Estamos falando do McDonald’s Israel, que fez uso das suas redes sociais na época para informar o feito. De acordo com o portal O Globo, a empresa informou a paralização diária das atividades que se deu inicio ao meio dia daquela data.
Com 200 restaurantes em território israelense, a decisão da franquia entrava em conformidade com o posicionamento da Histadrut, a Organização Geral dos Trabalhadores, que declarou adesão aos protestos iniciados por civis há quase quatro meses.
No anúncio, publicado em hebraico no Instagram e no Twitter com o título “Greve Geral”, a rede de lanchonetes divulgou uma nota aos seguidores:
“Como parte do fórum de negócios junto com a Histadrut (Organização Geral dos Trabalhadores em Israel), o Mc Donald’s Israel começará a fechar todas as suas filiais a partir das 12h, até o final do ano, a partir das 14h)” -Dizia o post.
McDonald's decidiu aderir à greve em Israel para protestar contra a reforma (Foto Reprodução/Internet)
A fúria do povo de Israel tomou as ruas (Foto Reprodução/Internet)
O Primeiro Ministro de Israel, Benjamin Netanyahu (Foto Reprodução/Internet)
Razões por trás disso
Ainda de acordo com o portal O Globo, desde que retornou ao cargo após as eleições do ano de 2022, o primeiro-ministro, Benjamin Netanyahu, almejava promover uma reforma no sistema judicial do país, o que poderia aumentar o controle do poder político sobre a Justiça.
Inclusive, ele chegou a informar a demissão do ministro da Defesa, Yoav Gallant que solicitou que o governo suspendesse os planos para a contestada proposta de mudança no poder judiciário
Vale mencionar que essa decisão de Netanyahu acontecia em meio a uma intensa pressão da oposição, das ruas e de países aliados, como os Estados Unidos, para que essa proposta fosse engavetada.
Dentre as alterações que o primeiro-ministro tentou aprovar, está a de deputados ganharem poderes de anular decisões judiciais da Suprema Corte e de escolher juízes para os tribunais.

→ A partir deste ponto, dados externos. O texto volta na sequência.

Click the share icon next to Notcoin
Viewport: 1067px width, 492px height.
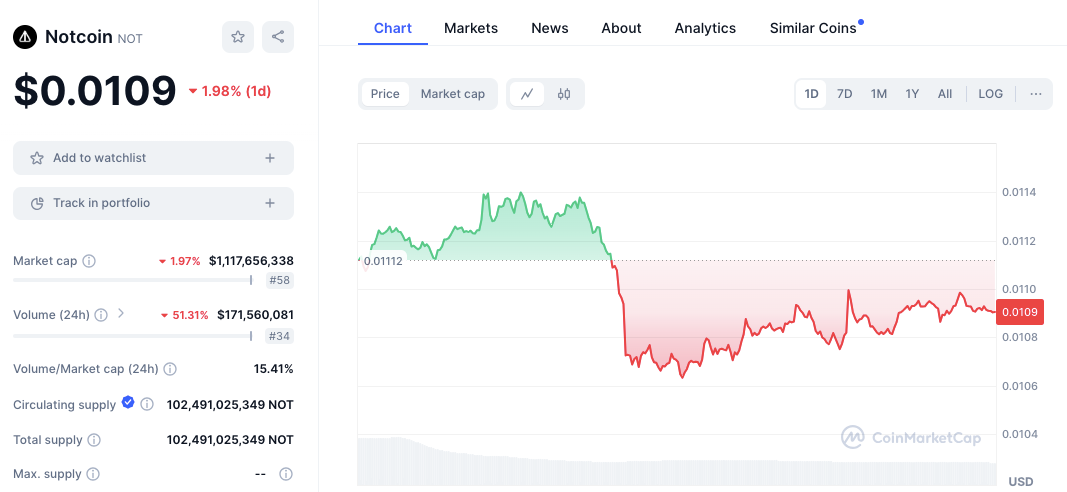[278, 37]
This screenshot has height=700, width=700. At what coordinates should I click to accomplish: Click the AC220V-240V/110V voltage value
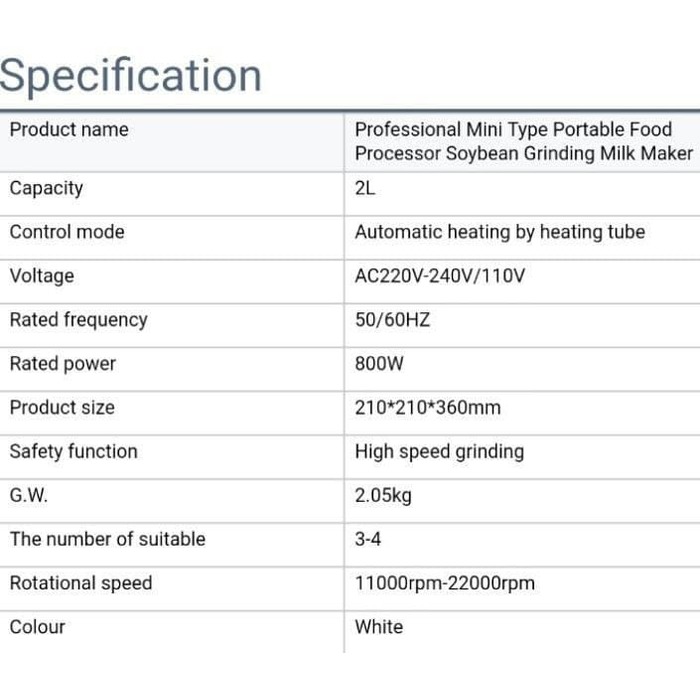click(439, 276)
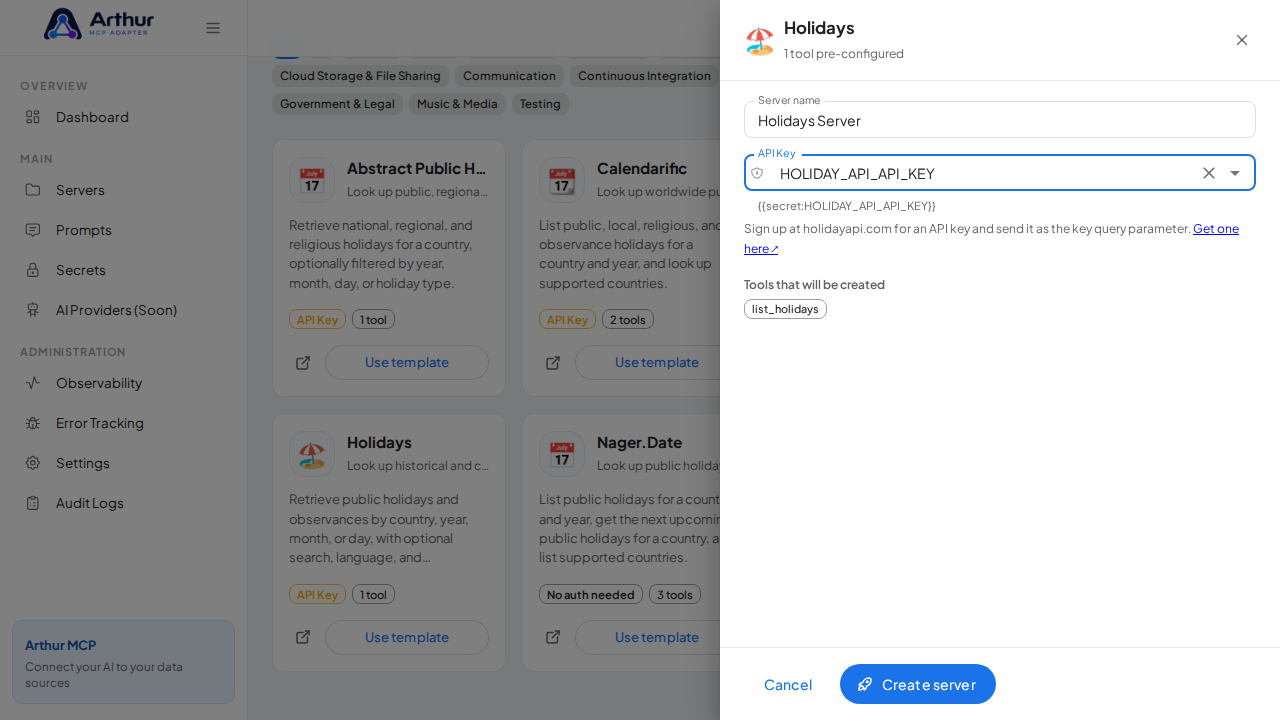The image size is (1280, 720).
Task: Click the Observability pulse icon
Action: click(33, 383)
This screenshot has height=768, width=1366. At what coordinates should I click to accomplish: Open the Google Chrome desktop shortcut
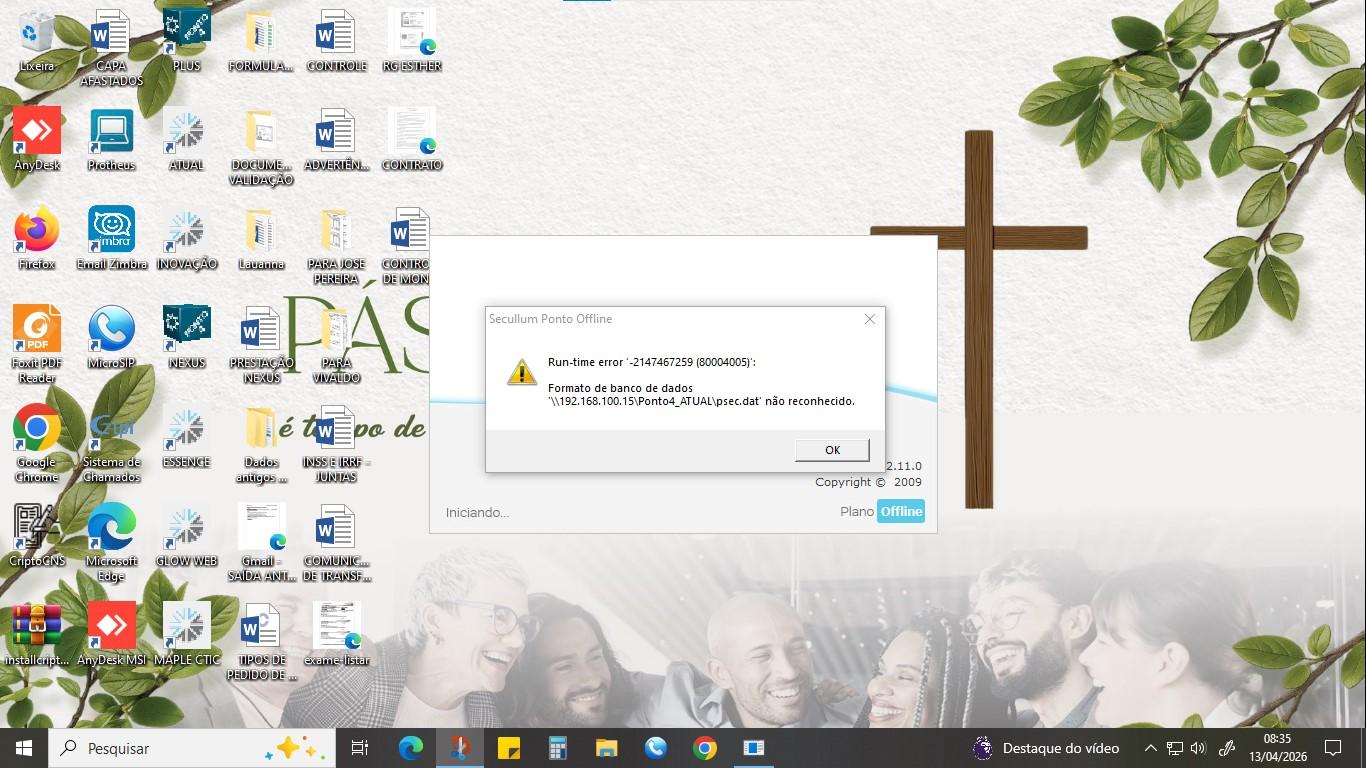pos(37,443)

Essas alterações impactariam a divisão de poderes no país. A oposição alegou que o objetivo de Netanyahu, na verdade, era tentar se livrar dos processos que enfrenta na Justiça por corrupção, e que poderiam levá-lo à prisão.
Todos em greve!
Entre os participantes dessa greve, o Mc Donald’s Israel estava presente e, como mencionamos, em sinal de protesto realizou o fechamento de todas as suas filiais no país.

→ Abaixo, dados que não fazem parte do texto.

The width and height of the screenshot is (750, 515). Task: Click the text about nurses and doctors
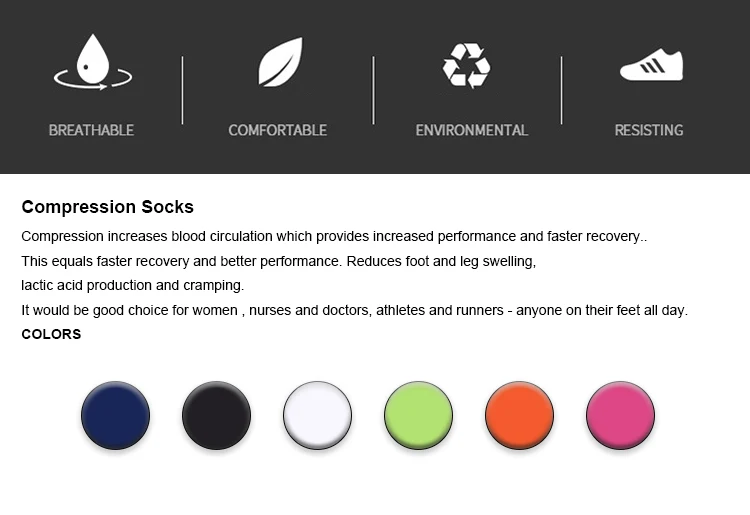[354, 310]
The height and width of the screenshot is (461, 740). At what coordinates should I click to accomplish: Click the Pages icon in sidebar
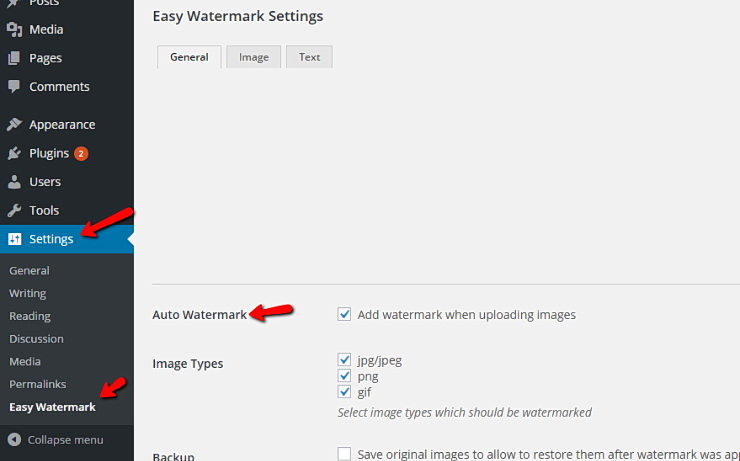point(14,58)
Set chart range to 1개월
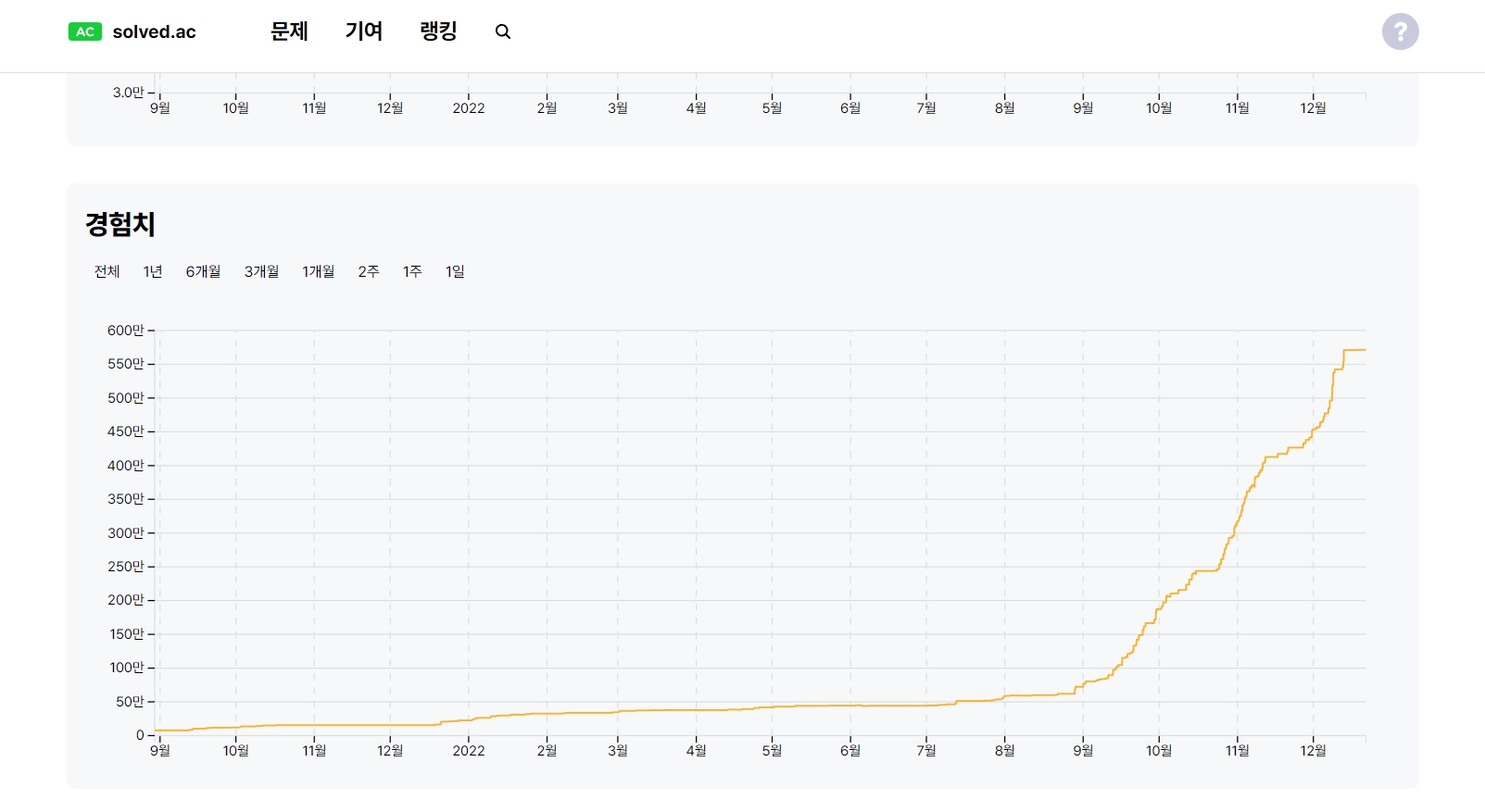The width and height of the screenshot is (1485, 812). (x=318, y=271)
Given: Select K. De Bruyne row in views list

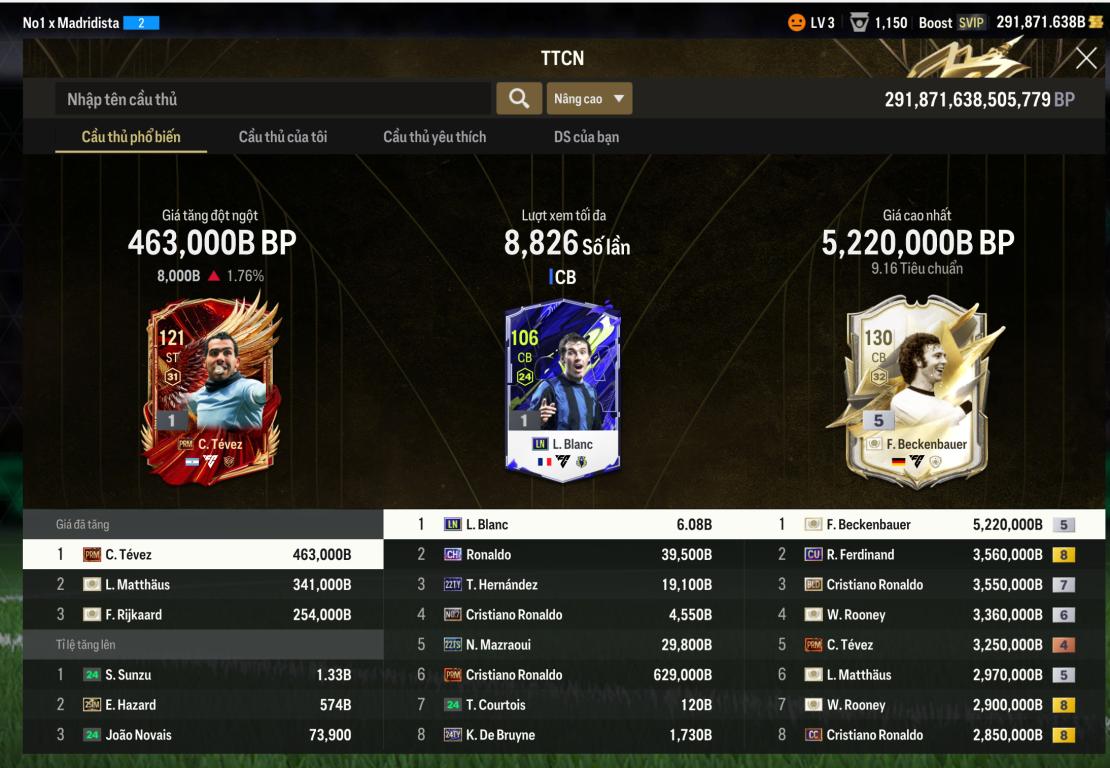Looking at the screenshot, I should pyautogui.click(x=563, y=735).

O movimento, que estava nas ruas desde o começo de janeiro de 2023, ganhou ainda mais força no decorrer do tempo. Em comunicado, quase todas as universidades do país também chegaram a anunciar greve por tempo indeterminado. O protesto se dá contra o que as unidades de ensino chamam de ameaça “à existência de Israel“.

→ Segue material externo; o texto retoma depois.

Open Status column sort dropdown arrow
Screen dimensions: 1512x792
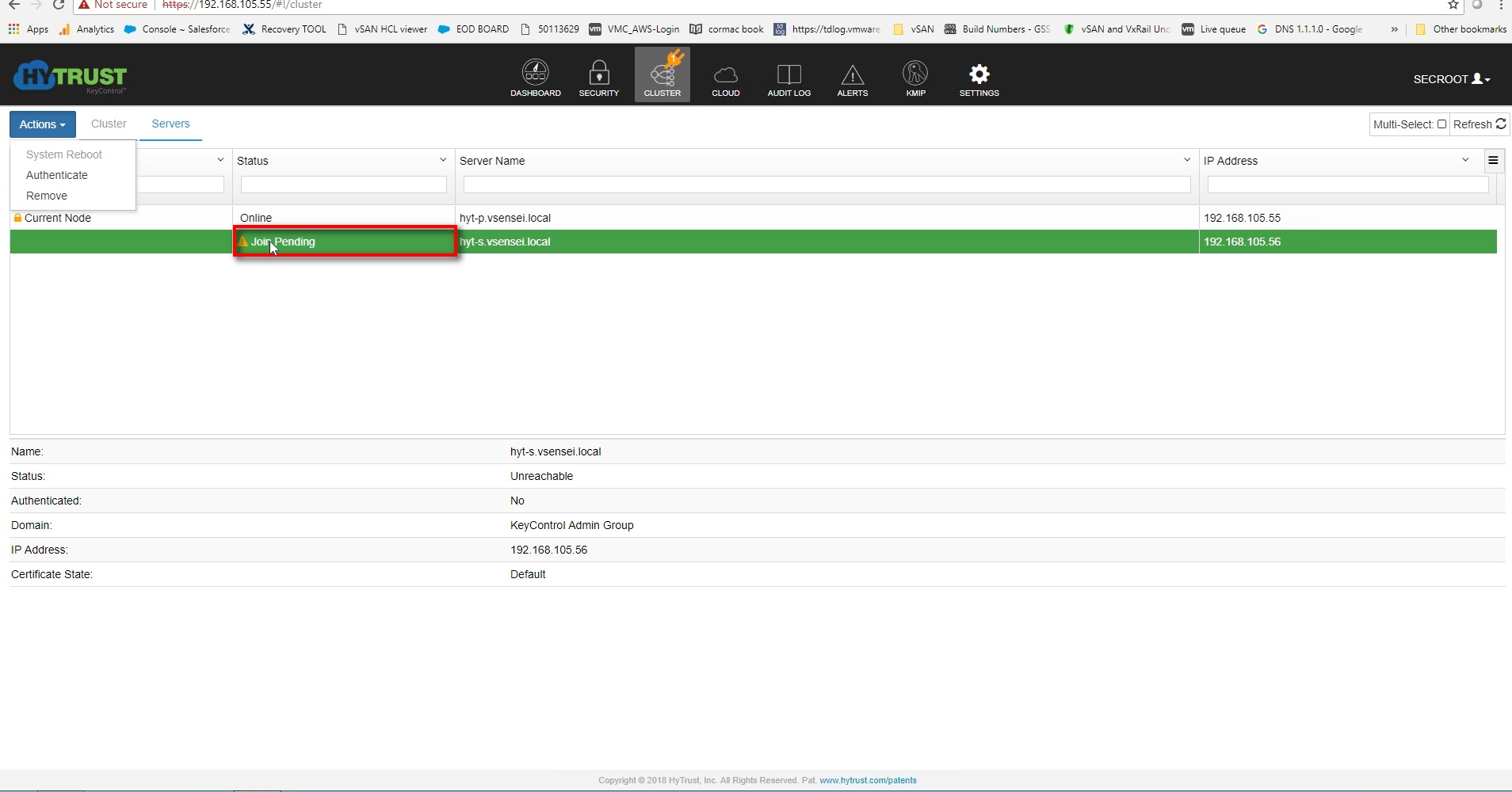[x=443, y=160]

Representantes de diversas categorias também anunciaram que iriam paralisar. A Histadrut, ou Organização Geral dos Trabalhadores em Israel, afirmou que se juntaria aos protestos. A iniciativa contou também com alguns representantes do setor empresarial, contrários à reforma.
Como ficou a situação?
De acordo com o Estadão, em julho de 2023 os protestos seguiram firmes e ainda mais intensos.
A situação estava tão insustentável que Netanyahu, que havia acabado de receber um marca passo, fez um discurso na noite do dia 24 de julho no qual sugeriu que poderia pausar a reforma judicial até o fim de novembro.
Mas infelizmente sua mensagem não conseguiu conter a agitação pública.
Muito depois da meia-noite, daquele mesmo dia, os manifestantes inundaram as ruas de Jerusalém, Tel Aviv e outras cidades do país, gritando pela democracia, queimando pneus e enfrentando as forças policiais que disparavam canhões de água.